Molly Lindberg ’17 claims important seat in a men’s team boat in Oxford, England
Molly Lindberg ’17 was an unlikely passenger in the boat on the River Thames in Oxford, England.
Despite competing with a club rowing team in high school, the Pacific Lutheran University student hadn’t rowed for three years.
Her pursuit of a spot on one of the women’s teams at the University of Oxford was fruitless — the boat was full.
Then, an unexpected email eventually landed Lindberg in the important stroke seat on a men’s team.
“I was pretty nervous about it, but it was a really great experience,” she said of joining the men on the water.
It took Lindberg about a week to regain her stride. In high school, she helped her Seattle-based club team qualify for nationals. But once she enrolled at Pacific Lutheran University, Lindberg gave up the sport to focus on academics and other extracurricular activities.
“It definitely helped me (having prior experience),” she said of rowing in Oxford. “I was surprised how quickly it came back to me.”
Lindberg revived her rowing career while studying in one of PLU’s Gateway programs. She was part of the second cohort of International Honors students to enroll in the study away experience. It placed her and nine fellow Lutes at Regent’s Park College, one of 39 colleges that make up the oldest university in the English-speaking world.
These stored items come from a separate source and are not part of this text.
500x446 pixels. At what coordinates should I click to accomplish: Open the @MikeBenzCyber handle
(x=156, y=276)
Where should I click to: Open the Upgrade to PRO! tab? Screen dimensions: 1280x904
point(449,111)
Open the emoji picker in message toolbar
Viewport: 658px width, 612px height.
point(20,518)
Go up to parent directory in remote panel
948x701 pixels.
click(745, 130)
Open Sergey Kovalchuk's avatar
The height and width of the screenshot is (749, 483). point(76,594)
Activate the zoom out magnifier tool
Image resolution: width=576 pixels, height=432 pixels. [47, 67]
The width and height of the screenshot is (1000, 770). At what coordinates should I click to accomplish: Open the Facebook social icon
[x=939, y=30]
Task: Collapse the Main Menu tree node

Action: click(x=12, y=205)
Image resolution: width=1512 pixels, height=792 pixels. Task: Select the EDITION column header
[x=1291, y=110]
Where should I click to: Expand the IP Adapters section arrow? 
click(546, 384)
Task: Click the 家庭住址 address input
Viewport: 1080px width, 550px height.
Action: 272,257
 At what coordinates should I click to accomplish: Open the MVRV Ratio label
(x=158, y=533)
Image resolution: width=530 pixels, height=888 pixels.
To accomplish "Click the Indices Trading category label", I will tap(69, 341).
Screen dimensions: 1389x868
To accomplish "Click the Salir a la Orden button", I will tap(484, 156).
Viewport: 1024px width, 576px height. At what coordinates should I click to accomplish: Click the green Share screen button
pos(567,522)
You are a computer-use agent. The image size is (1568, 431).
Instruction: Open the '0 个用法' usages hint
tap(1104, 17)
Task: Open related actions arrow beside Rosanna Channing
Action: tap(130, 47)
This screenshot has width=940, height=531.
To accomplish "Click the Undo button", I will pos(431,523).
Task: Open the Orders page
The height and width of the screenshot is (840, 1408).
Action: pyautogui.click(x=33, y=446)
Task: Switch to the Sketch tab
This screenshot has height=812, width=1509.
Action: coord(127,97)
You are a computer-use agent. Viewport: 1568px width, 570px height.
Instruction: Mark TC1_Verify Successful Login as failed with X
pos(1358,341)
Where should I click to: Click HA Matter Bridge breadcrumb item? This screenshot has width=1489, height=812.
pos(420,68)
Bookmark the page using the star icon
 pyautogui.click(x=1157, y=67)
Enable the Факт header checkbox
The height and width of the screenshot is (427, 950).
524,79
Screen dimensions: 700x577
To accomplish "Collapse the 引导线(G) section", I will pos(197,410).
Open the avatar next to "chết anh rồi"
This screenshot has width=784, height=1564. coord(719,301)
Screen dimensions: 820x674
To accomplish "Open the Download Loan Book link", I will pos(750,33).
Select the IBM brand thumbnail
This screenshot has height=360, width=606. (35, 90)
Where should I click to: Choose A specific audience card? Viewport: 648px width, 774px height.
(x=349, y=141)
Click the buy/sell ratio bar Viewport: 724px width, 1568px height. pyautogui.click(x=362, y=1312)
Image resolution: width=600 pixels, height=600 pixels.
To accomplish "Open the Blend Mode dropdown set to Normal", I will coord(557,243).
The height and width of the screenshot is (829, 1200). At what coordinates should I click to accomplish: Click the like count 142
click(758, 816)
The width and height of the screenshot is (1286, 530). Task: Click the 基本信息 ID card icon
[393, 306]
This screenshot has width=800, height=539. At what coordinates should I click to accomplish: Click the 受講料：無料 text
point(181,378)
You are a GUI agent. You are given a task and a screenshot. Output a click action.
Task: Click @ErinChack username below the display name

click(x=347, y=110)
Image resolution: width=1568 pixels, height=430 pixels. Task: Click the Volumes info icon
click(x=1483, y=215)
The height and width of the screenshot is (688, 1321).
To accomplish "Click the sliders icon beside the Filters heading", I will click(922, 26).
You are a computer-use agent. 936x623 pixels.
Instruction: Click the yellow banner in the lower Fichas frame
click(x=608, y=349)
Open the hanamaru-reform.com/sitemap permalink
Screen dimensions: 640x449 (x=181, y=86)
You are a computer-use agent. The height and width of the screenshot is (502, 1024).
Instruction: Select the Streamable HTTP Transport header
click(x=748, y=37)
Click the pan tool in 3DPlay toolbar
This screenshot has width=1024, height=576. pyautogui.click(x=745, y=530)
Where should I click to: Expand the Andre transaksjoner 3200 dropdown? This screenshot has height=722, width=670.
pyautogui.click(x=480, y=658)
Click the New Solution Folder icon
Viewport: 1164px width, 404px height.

Lindberg and others lived and attended class together, in addition to taking an Oxford-style tutorial class, a one-on-one course with a professor.
“It was really nice (staying together with PLU students) because you get to come back with those people and they still are my best friends,” Lindberg said.
Once she arrived in Oxford, Lindberg realized she had more downtime compared to her time at PLU. She met a few women on the Regent’s Park rowing team and asked to join the squad. A week after learning that team was full, she received an email from the men’s team captain inviting her to join their boat.
Sitting in the stroke seat, one of the most important seats in the boat, Lindberg competed in several bumps races during the spring semester.
Bumps races, which began at Oxford in 1815, consist of boats lined up single file on the river with each crew attempting to catch and “bump” the boat in front of them without being caught by the boat behind. The unique format is ideal for the narrow waterways of the Isis and River Thames and feature crew teams from each college within the University of Oxford.
Her college’s team had a diverse crew; Lindberg was one of two Americans. The squad also had rowers from Germany, Italy and Britain. In addition to competing in several bumps races, she watched the famed Boat Race between Oxford and Cambridge University clubs. Lindberg also raced with the women’s squad, who was down a rower, at Versailles in France.
The study away experience is an extension of PLU’s International Honors program. In addition to three courses toward the IHON curriculum, students delve into their area of academic interest with Oxford professors (known as tutors).
“I think rowing is one of those sports where once you start you’re never really out of the rowing community,” Lindberg said. “I just love watching races and being in the races or participating in any way.”
Upon returning to PLU, Lindberg spent the 2015-16 academic year as a coxswain — the person in charge of the boat — for the men’s club team.
“One of the biggest things I learned was just taking risks,” she said. “I had no idea how I’d do on this men’s boat with these people I had never met before and I just absolutely loved it. I made some really close friends in the boat. It has gotten me more willing to just put myself out there.”